Rube Goldberg Network Design

The holy grail of network engineer is building a completely redundant network with no single point of failure, where outages are never seen by the end users and the network team is a happy upbeat group of individuals who never get blamed for anything.  The problem adding redundancy is the added complexity needed. Sadly in the lust for more 9s of uptime you can build what I call the Rube Goldberg Network.

For those of you not familiar with what a Rube Goldberg machine is, here's the definition from Wikipedia:

"A Rube Goldberg machinecontraption,inventiondevice, or apparatus is a deliberately over-engineered or overdone machine that performs a very simple task in a very complex fashion..."

And a little Mythbusters example:

After watching this video, if you feel like Adam Savage when trying to talk about your network resiliency and redundancy, you may have a Rube Goldberg Network.

One of the great challenges with a building a Rube Goldberge machine is that everything must go perfectly in order for everything it to work. If there is a small failure in the machine, the whole function of the machine may be impaired.  Not a scenario you want in a network.  The goal is to build robustness, not fragility into the network.

The Rube Goldberg network requires everything to work perfectly or you run into complex and intermittent issues when failover occurs.  And the complexity of troubleshooting these issues is much greater due to the number of moving pieces.

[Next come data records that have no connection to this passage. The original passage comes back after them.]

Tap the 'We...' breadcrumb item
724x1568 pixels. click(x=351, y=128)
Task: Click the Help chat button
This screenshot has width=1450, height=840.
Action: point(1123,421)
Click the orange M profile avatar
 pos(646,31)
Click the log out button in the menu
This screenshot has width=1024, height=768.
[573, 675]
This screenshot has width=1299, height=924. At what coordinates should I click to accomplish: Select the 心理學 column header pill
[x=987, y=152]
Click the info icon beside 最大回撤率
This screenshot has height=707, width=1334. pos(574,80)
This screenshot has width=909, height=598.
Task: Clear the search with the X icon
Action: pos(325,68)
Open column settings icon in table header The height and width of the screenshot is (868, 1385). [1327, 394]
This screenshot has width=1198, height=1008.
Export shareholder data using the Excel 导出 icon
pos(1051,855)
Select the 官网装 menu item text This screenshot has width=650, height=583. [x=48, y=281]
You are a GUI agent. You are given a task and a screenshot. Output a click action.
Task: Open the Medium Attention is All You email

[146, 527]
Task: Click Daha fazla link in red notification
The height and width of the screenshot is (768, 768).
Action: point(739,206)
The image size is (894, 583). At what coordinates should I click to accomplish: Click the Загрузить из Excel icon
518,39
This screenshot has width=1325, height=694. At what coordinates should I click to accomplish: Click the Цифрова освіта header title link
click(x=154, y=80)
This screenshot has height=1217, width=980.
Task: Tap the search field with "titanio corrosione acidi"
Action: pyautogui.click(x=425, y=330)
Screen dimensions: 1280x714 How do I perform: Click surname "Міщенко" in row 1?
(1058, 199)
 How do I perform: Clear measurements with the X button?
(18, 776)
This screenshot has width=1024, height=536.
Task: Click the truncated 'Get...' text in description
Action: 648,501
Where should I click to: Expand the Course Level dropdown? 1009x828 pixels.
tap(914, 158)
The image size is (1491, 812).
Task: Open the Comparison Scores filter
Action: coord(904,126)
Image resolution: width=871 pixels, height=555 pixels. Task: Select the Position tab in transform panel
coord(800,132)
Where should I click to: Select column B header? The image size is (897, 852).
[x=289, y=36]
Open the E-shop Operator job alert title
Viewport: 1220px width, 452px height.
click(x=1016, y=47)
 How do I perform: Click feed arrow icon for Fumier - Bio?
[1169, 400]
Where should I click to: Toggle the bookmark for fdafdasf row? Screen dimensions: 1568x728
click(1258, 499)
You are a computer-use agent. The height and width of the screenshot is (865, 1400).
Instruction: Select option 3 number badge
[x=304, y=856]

Some advice that helps you not build a Rube Goldberg network:

  • When looking at solutions to provide redundancy, look for the simplest solution that provides what you need.  SSO Sounds really awesome, but it's also more complex to troubleshoot when things don't work.  Are you hitting a bug, or is something else wrong?
  • Design within your teams skill level, don't rely on technology your team doesn't have a good understanding of.  If you need that particular technology, you may need to get the team some training on how to make it work.
  • Ask your Partner/Vendor/Twitter buddy what they think.  "You 'could' do that, but maybe this would be a better idea."  My Coworkers joke that if I don't like something I say "Hmmm, That's Interesting." Don't give me that "I don't trust my Partner/Vendor."  If you don't trust them, why are they your partner/vendor?
  • Use technology as it is intended.  CCIE stupid router tricks are just that. Tricks.  Don't use tricks.
  • Test. Test. Test. Mock it up in lab, test changes, repeatedly.  Schedule Quarterly/Annual DR testing to make sure it all still works after it's had months of change requests.
  • Periodically review the decisions you've made, the outages you've had, and assess whether it's working for you.  Are the stakeholders happy with the uptime/stability/resiliency of the network?